Contributed Abstracts
Hall 1 (Salt Palace Convention Center)
Bo Kok Mortensen, MD
,
Allogeneic Hematopoietic Cell Transplantation Laboratory, Rigshospitalet, Copenhagen Ø, Denmark
Peter Brændstrup, MD
,
Allogeneic Hematopoietic Cell Transplantation Laboratory, Rigshospitalet, Copenhagen Ø, Denmark
Malene Erup Larsen, Ph.d
,
Center for Biological Sequence Analysis, DTU Systems Biology, Technical University of Denmark, Lyngby, Denmark
Mette Voldby Larsen, Ph.d
,
Center for Biological Sequence Analysis, DTU Systems Biology, Technical University of Denmark, Lyngby, Denmark
Ole Lund, Ph.d
,
Center for Biological Sequence Analysis, DTU Systems Biology, Technical University of Denmark, Lyngby, Denmark
Michael Rasmussen, Msc
,
Laboratory of Experimental Immunology, University of Copenhagen, Copenhagen N, Denmark
Søren Buus, MD
,
Laboratory of Experimental Immunology, University of Copenhagen, Copenhagen N, Denmark
Anette Stryhn, Ph.d
,
Laboratory of Experimental Immunology, University of Copenhagen, Copenhagen N, Denmark
Lars Vindeløv, MD
,
Allogeneic Hematopoietic Cell Transplantation Laboratory, Rigshospitalet, Copenhagen Ø, Denmark
Introduction: In allogeneic hematopoietic cell transplantation (HCT), minor histocompatibility antigens (mHags) are known to play an important role in generating immune responses leading to graft-versus-leukaemia (GVL) effects and graft-versus-host-disease (GVHD). mHags are results of polymorphisms in the recipients genome, which cause expression of peptides that can be recognised by donor T-cells. Y-chromosomally encoded proteins constitute a constant source of mHags relevant in allogeneic HCTs with female donor and male recipient due to the disparities between these and their homologue X-chromosomally encoded counterparts.
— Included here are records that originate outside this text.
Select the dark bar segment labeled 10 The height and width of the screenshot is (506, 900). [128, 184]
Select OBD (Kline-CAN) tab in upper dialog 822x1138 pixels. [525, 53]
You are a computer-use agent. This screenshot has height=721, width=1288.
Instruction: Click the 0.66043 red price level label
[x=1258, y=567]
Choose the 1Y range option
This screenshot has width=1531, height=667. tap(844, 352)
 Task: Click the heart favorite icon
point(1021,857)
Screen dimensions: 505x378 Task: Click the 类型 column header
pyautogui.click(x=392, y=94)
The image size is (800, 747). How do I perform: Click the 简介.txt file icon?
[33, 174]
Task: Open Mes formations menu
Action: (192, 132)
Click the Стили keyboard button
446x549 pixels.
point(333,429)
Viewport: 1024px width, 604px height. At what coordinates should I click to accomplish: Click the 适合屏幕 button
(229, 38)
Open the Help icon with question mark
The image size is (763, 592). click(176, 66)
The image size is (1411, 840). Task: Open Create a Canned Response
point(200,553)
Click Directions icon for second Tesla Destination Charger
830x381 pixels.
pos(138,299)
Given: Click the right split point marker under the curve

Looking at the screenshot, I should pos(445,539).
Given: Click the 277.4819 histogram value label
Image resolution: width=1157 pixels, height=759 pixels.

Methods: A panel containing 8-11 mer peptides encompassing multiple putative and known mHags encoded by the Y-chromosome was designed using a bioinformatics predictor of peptide-HLA binding, NetMHCpan. These peptides were synthesized and used to screen for peptide-specific T-cell responses in peripheral blood mononuclear cells (PBMCs) obtained post-HCT from male recipients of female donor grafts. Following in vitro stimulation, PBMCs were analysed with an inteferon-γ ELISpot assay. When a response was found, the T-cells were further analyzed with intracellular cytokine staining (ICS) and flow cytometry to determine whether it was a CD4- or a CD8-response. The optimal epitope and the HLA-restriction was determined by tetramer staining.
Results: In one male recipient of a female donor graft a T-cell response was observed with ELISpot against the peptides YFYYNAFHWAI and RESEEESVSL. ICS and flow cytometry revealed that both were CD8 responses. Both peptides were earlier described mHags restricted by HLA-A*24:02 and HLA-B60, respectively. Tetramer staining confirmed that the optimal epitopes were YYNAFHWAI and RESEEESVSL presented on HLA-A*24:02 and HLA-B*40:01 (a member of the previously designated HLA-B60 specificity), respectively. PBMCs obtained post HCT from five other male recipients of female donor grafts have been analysed for T-cell responses with ELISpot. Responses have been observed and further analysis is ongoing.
Conclusion: Using a HLA-tetramer approach to identify the optimal epitopes of two known mHags encoded by the Y-chromosome as well as the presenting HLA restriction elements at high resolution, we have demonstrated the feasibility of a reverse immunology approach in mHag discovery.